Beyond the cameras, the UI consists of an almost stock version of Android Pie. And this comes with a commitment from HMD to supply an update to the next major release of Android as well as security patches for at least three years, which is a huge selling point. Wireless charging is also baked in, and there is support for fast charging via a Qualcomm Quick Charge 3.0 compatible USB C port as well.
Battery life also impressed. I managed to wring a full day’s use on average with enough charge to get me through an evening if needed. This isn’t bad at all when you consider that the Nokia 9 only has a 3320mAh battery.
If that’s what’s good, what about the not-so-good?
While in-display fingerprint sensors are a must-have spec, odds are that you’ll probably not want the sensor used by Nokia. It is slow and unreliable to the point of being unusable. I gave up trying to register my dabs and made do with the quick but easy to fool face recognition and more secure pin combo.

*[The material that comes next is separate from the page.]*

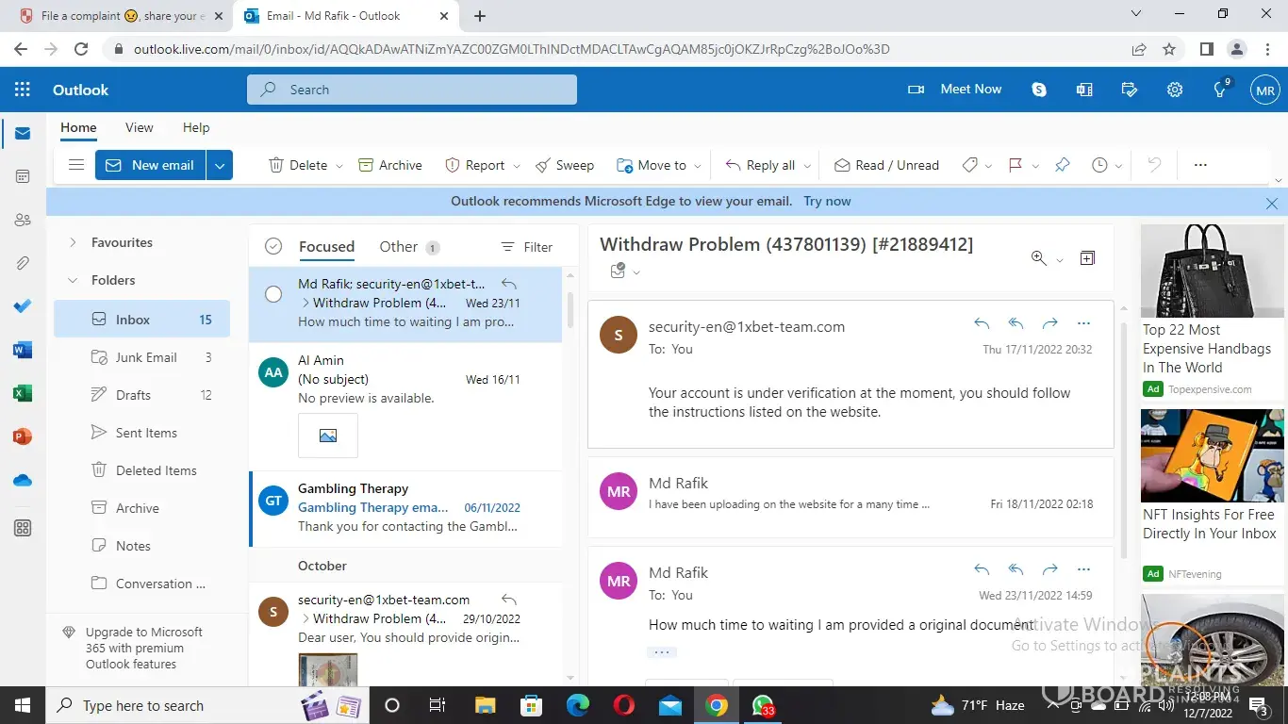Open WhatsApp from the Windows taskbar

coord(763,705)
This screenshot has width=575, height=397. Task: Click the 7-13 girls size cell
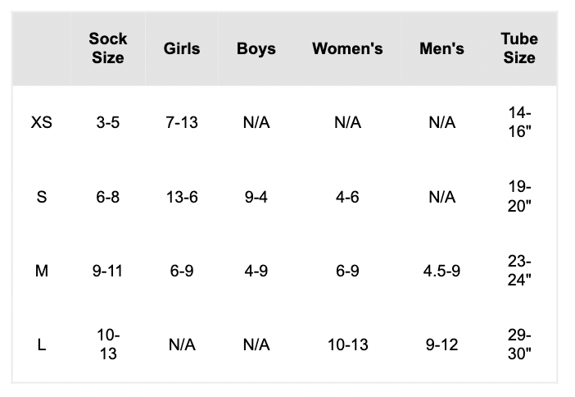click(182, 123)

I’m frankly at a loss as to how HMD ever allowed the phone out of the factory with such a terrible under-screen fingerprint sensor.
“Odds are that you’ll probably not want the sensor used by Nokia”
The other issue is its specs. The Nokia 9 Pureview might be a flagship, but under its hood sits last year’s king of the silicon hill, the Qualcomm Snapdragon 845 SoC instead of the workhorse of the moment, the 855, as used by a good number of circa-2019 flagships.
This is not a biggie. But considering the not too inconsiderable sticker price of the phone, it might give some prospective buyers pause for thought. In use though, it was pretty zippy. And it had no problems with most of the demanding game titles I installed and played, thanks to the generous 6GB of RAM (there’s also 128GB of storage).
The spec issues don’t end there though. Taking a photo sees the camera pause as it processes the vast screeds of data generated by the five cameras. Given the sheer amount of data generated by the five shooters, this is unavoidable.
I can live without a 3.5mm headphone socket. But I find the lack of an SD card slot irksome. Shutterbugs wanting to use RAW images will be looking at the pointy end of around 30MB per image. Because of this, it won’t take long before a dent is put in the generous 128Gb of internal storage provided.
Nokia 9 PureView Smartphone Review: summary
These grizzles aside, there’s a lot to like with the Nokia 9 Pureview.
But engineering a useable smartphone with so many cameras will always entail compromises. Sadly, some of these have held back what should have been an effortless 10/10 for Nokia. An unusable fingerprint sensor and the lack of an SD card have limited what is otherwise a great piece of smartphone hardware.